### WHAT YOU SHOULD DO
Return the data below exactly, but only from the line containing "816x528 pixels." through the line containing "This screenshot has width=1162, height=566.", with both of those lines included.

### ENTRIES SHOWN
-=-=-=-=-

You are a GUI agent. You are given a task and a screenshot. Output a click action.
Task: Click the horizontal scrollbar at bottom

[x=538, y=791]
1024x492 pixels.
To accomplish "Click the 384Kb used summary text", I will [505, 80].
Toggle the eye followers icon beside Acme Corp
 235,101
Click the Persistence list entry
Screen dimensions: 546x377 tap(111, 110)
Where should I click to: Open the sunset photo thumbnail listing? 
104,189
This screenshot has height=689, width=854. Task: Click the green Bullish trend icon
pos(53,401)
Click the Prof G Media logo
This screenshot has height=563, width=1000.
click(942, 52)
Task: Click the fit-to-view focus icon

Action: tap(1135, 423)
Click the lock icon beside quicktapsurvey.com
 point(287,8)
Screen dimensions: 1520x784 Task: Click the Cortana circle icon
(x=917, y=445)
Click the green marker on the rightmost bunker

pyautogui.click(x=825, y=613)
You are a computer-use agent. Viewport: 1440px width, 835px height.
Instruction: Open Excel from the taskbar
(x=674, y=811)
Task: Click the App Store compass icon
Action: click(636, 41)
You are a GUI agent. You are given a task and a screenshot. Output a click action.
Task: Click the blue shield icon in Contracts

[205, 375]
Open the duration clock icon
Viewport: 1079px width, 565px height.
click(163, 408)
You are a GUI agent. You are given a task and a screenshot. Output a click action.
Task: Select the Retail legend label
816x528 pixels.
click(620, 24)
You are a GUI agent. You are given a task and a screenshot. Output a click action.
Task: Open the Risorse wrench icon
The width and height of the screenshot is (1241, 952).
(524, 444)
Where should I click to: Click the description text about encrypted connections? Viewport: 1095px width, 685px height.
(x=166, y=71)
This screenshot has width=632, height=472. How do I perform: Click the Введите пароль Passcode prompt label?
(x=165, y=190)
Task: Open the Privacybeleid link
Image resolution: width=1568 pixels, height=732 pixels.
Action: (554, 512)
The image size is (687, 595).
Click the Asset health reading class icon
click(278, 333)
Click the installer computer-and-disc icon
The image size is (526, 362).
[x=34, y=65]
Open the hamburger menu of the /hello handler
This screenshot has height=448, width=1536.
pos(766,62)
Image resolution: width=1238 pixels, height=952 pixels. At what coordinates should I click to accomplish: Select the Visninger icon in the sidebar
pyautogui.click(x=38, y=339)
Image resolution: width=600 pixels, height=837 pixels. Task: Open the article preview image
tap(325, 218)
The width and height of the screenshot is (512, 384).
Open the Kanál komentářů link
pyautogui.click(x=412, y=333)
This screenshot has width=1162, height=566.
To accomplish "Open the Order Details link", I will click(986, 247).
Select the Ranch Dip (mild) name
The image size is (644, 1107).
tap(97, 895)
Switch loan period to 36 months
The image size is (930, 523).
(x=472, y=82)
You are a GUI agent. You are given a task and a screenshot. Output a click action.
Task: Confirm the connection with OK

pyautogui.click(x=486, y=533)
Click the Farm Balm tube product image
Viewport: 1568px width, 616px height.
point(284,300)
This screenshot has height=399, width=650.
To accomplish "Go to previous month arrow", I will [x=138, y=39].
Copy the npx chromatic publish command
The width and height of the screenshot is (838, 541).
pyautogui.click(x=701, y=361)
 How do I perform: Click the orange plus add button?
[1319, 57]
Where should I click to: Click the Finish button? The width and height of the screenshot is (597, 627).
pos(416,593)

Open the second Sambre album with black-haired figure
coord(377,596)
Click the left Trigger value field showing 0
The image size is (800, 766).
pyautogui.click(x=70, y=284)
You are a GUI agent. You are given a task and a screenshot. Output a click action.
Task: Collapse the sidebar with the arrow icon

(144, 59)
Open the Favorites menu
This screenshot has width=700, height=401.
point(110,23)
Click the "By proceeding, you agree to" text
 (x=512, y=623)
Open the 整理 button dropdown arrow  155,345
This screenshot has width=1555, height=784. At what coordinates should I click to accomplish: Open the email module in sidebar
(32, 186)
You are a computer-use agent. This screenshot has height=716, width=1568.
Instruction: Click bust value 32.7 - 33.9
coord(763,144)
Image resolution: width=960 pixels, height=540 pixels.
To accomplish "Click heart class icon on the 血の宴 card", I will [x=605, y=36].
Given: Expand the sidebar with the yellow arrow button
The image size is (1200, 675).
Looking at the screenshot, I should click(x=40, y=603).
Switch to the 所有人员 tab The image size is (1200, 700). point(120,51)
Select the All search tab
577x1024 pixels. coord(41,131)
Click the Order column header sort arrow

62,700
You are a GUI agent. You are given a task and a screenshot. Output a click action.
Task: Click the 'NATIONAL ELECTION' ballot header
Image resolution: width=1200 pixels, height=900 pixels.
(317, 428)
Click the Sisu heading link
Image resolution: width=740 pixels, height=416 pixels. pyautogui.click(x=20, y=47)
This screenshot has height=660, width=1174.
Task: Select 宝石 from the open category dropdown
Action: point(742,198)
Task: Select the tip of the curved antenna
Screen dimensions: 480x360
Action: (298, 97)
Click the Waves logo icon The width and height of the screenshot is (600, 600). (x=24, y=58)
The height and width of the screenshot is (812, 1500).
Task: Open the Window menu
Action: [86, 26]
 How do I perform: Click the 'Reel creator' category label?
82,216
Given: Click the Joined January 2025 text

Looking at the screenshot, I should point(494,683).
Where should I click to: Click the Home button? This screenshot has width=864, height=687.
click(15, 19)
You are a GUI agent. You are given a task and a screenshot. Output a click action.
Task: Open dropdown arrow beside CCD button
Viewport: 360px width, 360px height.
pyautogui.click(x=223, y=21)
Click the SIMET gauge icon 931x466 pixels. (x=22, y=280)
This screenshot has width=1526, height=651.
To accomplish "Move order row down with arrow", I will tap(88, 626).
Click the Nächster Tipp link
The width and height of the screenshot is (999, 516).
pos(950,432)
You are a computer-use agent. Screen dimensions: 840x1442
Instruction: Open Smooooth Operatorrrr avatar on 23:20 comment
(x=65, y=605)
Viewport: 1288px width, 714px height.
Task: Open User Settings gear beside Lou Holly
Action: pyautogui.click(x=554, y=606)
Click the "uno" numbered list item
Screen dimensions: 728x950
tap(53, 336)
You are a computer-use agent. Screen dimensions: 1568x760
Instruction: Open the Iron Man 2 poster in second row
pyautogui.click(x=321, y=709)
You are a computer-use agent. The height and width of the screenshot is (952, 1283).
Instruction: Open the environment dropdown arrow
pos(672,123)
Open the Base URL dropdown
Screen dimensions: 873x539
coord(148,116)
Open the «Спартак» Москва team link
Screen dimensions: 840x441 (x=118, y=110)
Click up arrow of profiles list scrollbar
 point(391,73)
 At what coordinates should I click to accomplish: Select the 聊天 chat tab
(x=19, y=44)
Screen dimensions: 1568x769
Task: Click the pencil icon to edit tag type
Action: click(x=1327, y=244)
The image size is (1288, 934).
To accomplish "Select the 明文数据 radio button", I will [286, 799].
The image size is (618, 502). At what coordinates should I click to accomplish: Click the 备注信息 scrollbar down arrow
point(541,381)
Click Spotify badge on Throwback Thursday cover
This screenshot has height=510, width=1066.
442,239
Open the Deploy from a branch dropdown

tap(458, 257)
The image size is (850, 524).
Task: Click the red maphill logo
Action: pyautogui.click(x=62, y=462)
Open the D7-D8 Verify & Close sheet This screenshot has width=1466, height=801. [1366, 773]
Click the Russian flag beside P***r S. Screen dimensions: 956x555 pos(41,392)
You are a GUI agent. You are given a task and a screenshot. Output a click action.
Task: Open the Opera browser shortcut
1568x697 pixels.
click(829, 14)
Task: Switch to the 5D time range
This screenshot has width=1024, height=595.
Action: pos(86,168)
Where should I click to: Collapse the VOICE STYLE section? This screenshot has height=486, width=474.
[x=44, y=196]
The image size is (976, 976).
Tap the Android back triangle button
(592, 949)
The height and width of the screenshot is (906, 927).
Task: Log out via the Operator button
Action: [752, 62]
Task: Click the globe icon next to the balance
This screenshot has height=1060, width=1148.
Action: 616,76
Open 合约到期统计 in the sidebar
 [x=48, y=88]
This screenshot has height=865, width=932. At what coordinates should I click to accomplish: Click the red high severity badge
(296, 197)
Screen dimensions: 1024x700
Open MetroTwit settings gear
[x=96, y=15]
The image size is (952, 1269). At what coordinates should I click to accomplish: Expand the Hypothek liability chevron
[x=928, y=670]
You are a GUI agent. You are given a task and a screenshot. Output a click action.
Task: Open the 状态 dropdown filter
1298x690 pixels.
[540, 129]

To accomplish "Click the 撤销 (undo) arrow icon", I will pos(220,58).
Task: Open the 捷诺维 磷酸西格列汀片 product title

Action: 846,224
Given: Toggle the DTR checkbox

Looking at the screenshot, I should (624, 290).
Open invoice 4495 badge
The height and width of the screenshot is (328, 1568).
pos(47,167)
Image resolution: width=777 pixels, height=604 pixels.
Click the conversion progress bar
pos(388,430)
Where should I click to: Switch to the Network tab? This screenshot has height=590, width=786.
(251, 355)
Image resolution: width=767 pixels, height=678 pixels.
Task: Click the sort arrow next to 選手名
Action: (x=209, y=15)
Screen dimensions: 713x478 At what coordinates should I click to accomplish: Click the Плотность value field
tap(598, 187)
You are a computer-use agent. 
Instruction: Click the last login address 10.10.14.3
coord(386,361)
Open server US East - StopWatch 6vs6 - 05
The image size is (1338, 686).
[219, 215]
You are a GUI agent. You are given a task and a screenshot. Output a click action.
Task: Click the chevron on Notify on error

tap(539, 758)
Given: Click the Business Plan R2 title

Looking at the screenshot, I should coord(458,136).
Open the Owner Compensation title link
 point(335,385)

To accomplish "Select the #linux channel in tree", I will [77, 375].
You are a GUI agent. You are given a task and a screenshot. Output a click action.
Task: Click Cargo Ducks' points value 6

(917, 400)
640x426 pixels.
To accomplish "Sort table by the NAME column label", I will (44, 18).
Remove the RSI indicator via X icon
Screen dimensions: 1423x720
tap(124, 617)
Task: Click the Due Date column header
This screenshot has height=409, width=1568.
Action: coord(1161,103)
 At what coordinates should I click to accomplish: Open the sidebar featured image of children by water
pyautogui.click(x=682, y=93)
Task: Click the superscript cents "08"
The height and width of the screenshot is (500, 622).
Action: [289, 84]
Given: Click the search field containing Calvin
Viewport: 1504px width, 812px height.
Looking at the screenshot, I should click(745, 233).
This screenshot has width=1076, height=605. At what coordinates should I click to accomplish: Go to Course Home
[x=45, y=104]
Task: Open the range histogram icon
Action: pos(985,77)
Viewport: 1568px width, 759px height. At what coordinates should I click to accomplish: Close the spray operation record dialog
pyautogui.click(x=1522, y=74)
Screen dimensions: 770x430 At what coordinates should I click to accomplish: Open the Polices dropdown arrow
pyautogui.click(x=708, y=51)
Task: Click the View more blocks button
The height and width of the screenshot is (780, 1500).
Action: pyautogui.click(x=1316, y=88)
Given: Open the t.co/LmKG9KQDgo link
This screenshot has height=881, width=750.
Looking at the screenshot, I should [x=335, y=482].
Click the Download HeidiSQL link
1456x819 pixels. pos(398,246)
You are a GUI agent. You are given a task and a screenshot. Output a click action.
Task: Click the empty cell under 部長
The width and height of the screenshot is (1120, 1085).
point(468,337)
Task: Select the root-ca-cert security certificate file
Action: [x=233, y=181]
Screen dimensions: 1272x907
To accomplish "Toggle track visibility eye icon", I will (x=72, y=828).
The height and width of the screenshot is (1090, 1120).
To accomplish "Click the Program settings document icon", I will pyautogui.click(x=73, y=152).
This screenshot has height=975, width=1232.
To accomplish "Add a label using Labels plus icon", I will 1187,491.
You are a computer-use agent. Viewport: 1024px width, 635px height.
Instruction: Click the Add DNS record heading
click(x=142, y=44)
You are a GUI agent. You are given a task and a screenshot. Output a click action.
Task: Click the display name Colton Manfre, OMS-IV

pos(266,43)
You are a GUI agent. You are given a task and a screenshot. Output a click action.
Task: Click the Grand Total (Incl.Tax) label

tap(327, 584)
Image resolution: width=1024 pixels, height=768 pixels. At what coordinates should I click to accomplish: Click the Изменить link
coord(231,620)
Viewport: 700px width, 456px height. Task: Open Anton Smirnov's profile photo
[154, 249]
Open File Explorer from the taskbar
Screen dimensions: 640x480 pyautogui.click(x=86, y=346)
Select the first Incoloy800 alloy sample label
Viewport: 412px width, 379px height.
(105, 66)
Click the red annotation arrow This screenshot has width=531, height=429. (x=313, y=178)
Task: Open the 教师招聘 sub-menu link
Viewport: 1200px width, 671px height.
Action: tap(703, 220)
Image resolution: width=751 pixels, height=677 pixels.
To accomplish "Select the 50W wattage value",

-=-=-=-=-

### RESULT OF THIS EXERCISE
816x528 pixels.
click(620, 24)
You are a GUI agent. You are given a task and a screenshot. Output a click action.
Task: Open the Risorse wrench icon
The width and height of the screenshot is (1241, 952).
(524, 444)
Where should I click to: Click the description text about encrypted connections? Viewport: 1095px width, 685px height.
(x=166, y=71)
This screenshot has width=632, height=472. How do I perform: Click the Введите пароль Passcode prompt label?
(x=165, y=190)
Task: Open the Privacybeleid link
Image resolution: width=1568 pixels, height=732 pixels.
Action: (554, 512)
The image size is (687, 595).
Click the Asset health reading class icon
click(278, 333)
Click the installer computer-and-disc icon
The image size is (526, 362).
[x=34, y=65]
Open the hamburger menu of the /hello handler
This screenshot has height=448, width=1536.
pos(766,62)
Image resolution: width=1238 pixels, height=952 pixels. At what coordinates should I click to accomplish: Select the Visninger icon in the sidebar
pyautogui.click(x=38, y=339)
Image resolution: width=600 pixels, height=837 pixels. Task: Open the article preview image
tap(325, 218)
The width and height of the screenshot is (512, 384).
Open the Kanál komentářů link
pyautogui.click(x=412, y=333)
This screenshot has width=1162, height=566.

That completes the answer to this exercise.